• _TEKS BACAAN_
Radartasik.com, JAKARTA — Sejumlah musisi tanah air, seperti Melly Goeslaw, Indra Lesmana, Once Mekel, Yovie Widianto, Thomas Ramdhan, Tompi, Endah Widiastuti, Iga Massardi, Bondan Prakoso, Sandhy Sondoro, dan lainnya kompak menyatakan sikap menolak Peraturan Pemerintah Republik Indonesia Nomor 56 Tahun 2021 dan Permenkumham Nomor 20 Tahun 2021 tentang Pengelolaan Royalti Hak Cipta Lagu dan/atau Musik.
Pasalnya mereka menilai peraturan tersebut bukannya membantu tata kelola industri musik Indonesia menjadi lebih baik dengan teknologi Sistem Informasi Musik dan Lagu (SILM). Sebaliknya, peraturan tersebut malah dinilai akan melanggengkan praktik pengambil-alihan fungsi negara oleh korporasi yang ditunjuk tanpa proses yang transparan dan akuntabel.

• _DATA YANG DIBERIKAN_
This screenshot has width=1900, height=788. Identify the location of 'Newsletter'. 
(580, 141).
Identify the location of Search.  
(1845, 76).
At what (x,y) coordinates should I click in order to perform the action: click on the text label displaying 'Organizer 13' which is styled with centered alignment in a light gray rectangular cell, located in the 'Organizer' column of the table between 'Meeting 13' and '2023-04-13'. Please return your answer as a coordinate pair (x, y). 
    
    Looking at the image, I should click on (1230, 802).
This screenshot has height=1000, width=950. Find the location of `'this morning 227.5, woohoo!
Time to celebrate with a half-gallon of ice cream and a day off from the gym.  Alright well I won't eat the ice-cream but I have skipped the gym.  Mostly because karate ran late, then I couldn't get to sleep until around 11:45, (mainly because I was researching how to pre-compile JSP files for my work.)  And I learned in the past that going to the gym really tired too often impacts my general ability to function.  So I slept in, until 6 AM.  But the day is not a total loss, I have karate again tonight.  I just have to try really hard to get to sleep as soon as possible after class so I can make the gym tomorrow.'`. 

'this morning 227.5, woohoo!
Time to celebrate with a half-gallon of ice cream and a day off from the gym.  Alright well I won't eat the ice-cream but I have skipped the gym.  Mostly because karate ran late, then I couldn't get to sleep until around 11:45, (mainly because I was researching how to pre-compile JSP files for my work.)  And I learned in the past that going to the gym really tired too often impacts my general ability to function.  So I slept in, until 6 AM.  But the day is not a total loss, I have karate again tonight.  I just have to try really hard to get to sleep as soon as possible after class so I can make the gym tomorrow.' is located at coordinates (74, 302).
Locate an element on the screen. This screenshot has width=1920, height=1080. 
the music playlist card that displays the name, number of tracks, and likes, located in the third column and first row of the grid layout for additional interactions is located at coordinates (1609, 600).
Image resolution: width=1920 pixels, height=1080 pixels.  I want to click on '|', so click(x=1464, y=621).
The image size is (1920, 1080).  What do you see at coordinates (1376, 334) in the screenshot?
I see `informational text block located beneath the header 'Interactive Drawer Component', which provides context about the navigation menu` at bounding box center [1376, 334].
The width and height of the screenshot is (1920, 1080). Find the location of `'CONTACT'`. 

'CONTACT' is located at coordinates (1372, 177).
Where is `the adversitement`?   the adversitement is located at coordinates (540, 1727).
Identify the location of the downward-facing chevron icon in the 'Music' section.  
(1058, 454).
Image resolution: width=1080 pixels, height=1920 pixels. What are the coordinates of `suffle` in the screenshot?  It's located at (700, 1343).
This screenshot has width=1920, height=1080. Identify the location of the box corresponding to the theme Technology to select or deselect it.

• _DAFTAR TUGAS_
**1.** Salin kembali seluruh teks tentang penolakan musisi terhadap aturan royalti lagu tanpa mengubah apa pun.
**2.** Tuliskan ulang baris data mulai dari baris yang memuat "Image resolution: width=1920" dan berhenti setelah baris yang memuat "center [1376, 334].", dengan menukar "pixels" menjadi "px" tanpa mengubah bagian lainnya.

• _JAWABAN TIAP TUGAS_
**1.**
Radartasik.com, JAKARTA — Sejumlah musisi tanah air, seperti Melly Goeslaw, Indra Lesmana, Once Mekel, Yovie Widianto, Thomas Ramdhan, Tompi, Endah Widiastuti, Iga Massardi, Bondan Prakoso, Sandhy Sondoro, dan lainnya kompak menyatakan sikap menolak Peraturan Pemerintah Republik Indonesia Nomor 56 Tahun 2021 dan Permenkumham Nomor 20 Tahun 2021 tentang Pengelolaan Royalti Hak Cipta Lagu dan/atau Musik.
Pasalnya mereka menilai peraturan tersebut bukannya membantu tata kelola industri musik Indonesia menjadi lebih baik dengan teknologi Sistem Informasi Musik dan Lagu (SILM). Sebaliknya, peraturan tersebut malah dinilai akan melanggengkan praktik pengambil-alihan fungsi negara oleh korporasi yang ditunjuk tanpa proses yang transparan dan akuntabel.

**2.**
Image resolution: width=1920 px, height=1080 px.  I want to click on '|', so click(x=1464, y=621).
The image size is (1920, 1080).  What do you see at coordinates (1376, 334) in the screenshot?
I see `informational text block located beneath the header 'Interactive Drawer Component', which provides context about the navigation menu` at bounding box center [1376, 334].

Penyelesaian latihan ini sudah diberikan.